# Developer Guide¶

This guide provides additional details for implementation that did not make it into the user guide. If you have not yet read the user guide, that is the place to start, then visit and refer to this guide for details as necessary.

## Best Practices¶

### Reproducibility¶

Important

tl;dr: any random numbers must be generated within a jitted function.

A major goal of the pyDeltaRCM project is to enable fully reproducible simulation results. Variability in pyDeltaRCM arises from the weighted random walks of water and sediment parcels during model iteration, so the state of the random source is essential to reproducibility. We encourage developers to ensure that their subclass models are also reproducible, and provide some information on how to do so in this section.

For many subclassing models, it will be straightforward to ensure models are reproducible. Out of the box, models will use the core pyDeltaRCM “seed” functionality to make models reproducible, and checkpointing should easily integrate with most use cases. However, models that implement processes or functions that rely on random numbers or samples from random distributions will need to take care to ensure models are reproducible.

#### Random numbers¶

For pyDeltaRCM, the source of random values is a pseudo-random number generator (RNG) from numpy, which works by inputting the current state of the RNG to an algorithm, and returning a sample (an integer) that can be mapped to any probability density function. Each time the RNG yields a sample, the RNG state is changed, such that repeated samples from the RNG appear to be random, but are actually a deterministic sequence for a given initial RNG state (i.e., for a given seed).

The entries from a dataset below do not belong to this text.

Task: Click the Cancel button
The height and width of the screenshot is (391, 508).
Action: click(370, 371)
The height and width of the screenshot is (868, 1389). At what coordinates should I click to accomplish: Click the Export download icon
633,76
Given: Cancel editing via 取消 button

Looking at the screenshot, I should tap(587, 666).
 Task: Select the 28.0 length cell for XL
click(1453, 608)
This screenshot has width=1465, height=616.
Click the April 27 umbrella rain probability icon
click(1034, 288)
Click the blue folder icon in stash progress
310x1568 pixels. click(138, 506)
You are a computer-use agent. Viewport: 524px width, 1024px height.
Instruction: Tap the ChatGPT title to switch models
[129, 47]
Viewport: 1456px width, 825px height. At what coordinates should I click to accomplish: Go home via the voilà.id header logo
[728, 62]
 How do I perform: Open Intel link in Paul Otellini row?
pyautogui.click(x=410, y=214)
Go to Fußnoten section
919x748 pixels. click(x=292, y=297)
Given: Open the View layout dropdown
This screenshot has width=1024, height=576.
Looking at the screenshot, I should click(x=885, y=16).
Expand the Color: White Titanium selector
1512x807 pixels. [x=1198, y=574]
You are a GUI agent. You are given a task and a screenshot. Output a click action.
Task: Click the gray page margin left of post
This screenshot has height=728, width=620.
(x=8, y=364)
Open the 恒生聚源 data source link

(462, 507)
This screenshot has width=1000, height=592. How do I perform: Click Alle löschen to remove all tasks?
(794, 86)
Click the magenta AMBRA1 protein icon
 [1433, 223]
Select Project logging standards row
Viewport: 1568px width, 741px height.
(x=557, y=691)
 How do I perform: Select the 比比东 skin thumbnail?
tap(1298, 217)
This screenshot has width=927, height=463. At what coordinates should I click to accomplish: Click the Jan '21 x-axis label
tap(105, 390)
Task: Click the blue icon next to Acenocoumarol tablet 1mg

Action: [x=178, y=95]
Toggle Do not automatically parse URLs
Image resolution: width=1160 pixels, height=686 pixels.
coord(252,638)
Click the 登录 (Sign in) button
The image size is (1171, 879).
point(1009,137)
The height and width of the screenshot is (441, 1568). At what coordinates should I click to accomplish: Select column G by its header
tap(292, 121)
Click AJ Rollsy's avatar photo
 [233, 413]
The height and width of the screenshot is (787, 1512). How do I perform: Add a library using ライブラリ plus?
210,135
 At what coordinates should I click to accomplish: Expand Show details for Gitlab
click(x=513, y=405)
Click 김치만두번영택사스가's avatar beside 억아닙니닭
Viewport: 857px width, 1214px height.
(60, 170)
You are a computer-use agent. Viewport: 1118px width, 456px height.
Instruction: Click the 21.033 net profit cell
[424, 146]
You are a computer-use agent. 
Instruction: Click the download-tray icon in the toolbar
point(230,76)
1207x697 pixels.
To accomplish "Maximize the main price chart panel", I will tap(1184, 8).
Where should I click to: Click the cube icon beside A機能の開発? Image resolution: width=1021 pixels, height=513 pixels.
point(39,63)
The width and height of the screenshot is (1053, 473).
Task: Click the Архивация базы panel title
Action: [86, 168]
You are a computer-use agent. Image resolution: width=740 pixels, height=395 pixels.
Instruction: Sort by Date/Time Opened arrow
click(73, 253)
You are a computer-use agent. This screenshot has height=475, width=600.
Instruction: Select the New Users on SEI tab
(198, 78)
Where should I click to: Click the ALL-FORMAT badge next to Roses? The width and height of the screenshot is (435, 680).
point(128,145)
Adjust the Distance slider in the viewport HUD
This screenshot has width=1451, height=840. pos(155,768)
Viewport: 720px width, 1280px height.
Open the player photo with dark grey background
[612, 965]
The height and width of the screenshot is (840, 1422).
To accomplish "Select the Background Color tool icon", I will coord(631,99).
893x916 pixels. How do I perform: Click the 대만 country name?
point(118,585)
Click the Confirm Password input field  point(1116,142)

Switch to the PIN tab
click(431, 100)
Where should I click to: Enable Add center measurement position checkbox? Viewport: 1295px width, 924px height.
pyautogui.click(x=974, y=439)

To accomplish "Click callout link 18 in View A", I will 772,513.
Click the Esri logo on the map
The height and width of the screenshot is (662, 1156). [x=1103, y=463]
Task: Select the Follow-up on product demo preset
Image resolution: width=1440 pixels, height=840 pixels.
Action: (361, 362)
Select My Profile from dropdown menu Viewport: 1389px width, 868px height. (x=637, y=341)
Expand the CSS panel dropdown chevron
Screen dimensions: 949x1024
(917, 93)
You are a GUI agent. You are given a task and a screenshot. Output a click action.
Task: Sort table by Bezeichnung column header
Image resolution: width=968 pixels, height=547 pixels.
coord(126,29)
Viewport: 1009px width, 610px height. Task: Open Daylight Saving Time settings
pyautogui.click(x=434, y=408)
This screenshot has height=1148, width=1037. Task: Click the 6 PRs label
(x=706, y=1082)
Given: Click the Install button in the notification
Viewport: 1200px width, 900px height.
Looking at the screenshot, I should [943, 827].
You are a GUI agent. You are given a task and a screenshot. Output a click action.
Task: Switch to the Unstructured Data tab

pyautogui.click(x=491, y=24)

As a result of the deterministic RNG, model runs are *exactly* reproducible if they begin from the same initial RNG state.
However, this means that any change to the state of the RNG that is not recorded will make a run non-reproducible.
Additionally, any “random” behavior implemented in the model *that does not also* modify the state of the RNG, is non-reproducible.

With a default setup of numpy, the functions of np.random will utilize the same underlying random number generator, such that the following code always evaluates to the same results. In this case, it would be relatively simple to keep runs reproducible, because any call to a np.random function would modify the state of the underlying generator.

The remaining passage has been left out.